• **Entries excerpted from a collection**
====================
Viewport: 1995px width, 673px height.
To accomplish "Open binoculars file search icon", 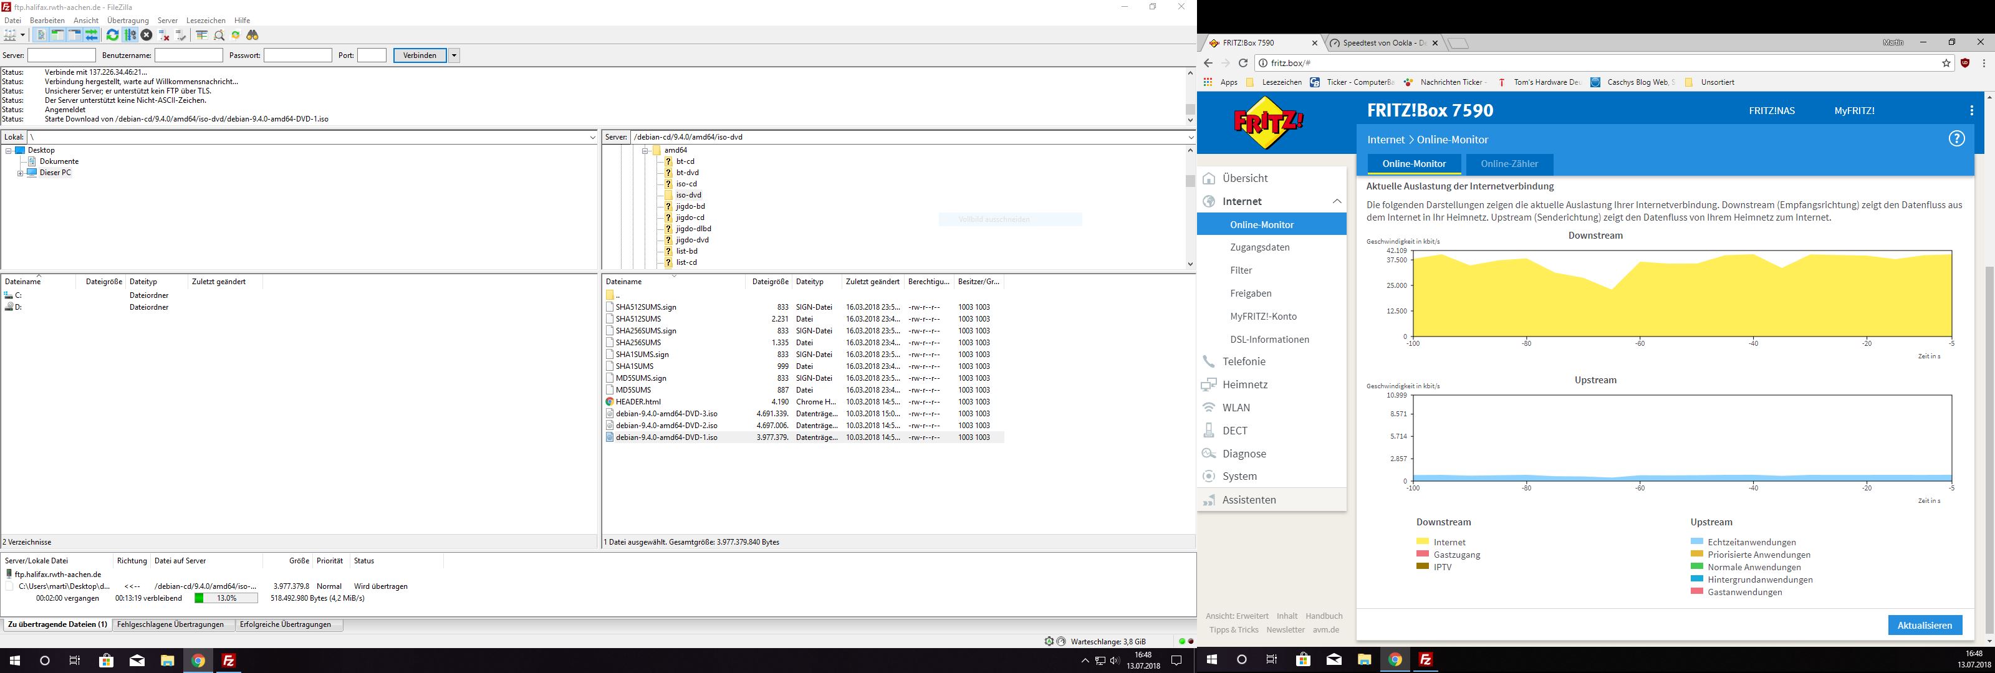I will tap(252, 35).
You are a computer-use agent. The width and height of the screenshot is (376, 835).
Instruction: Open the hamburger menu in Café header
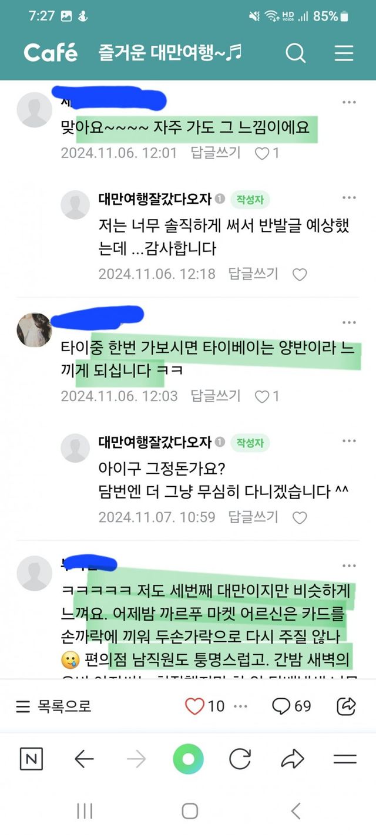tap(344, 53)
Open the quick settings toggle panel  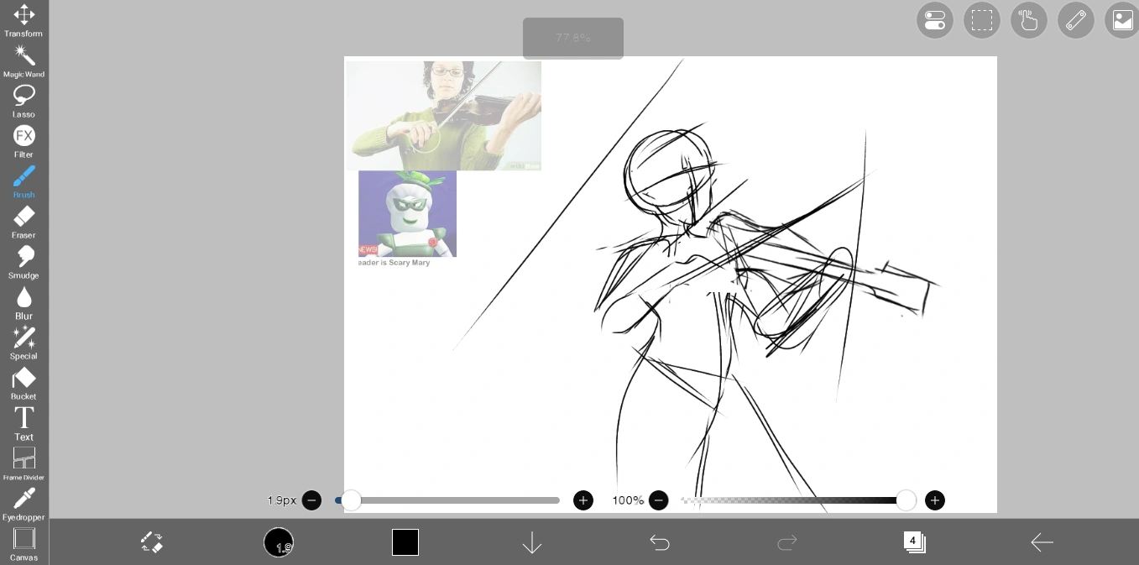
====================
• **AIM**
Copy out the entries word for word, beginning at the line that contains "You are a computer-use" and continuing through the end of the entries. Leave the pictures out of your answer.

• **FULL SOLUTION**
You are a computer-use agent. The width and height of the screenshot is (376, 835).
Instruction: Open the hamburger menu in Café header
tap(344, 53)
Open the quick settings toggle panel  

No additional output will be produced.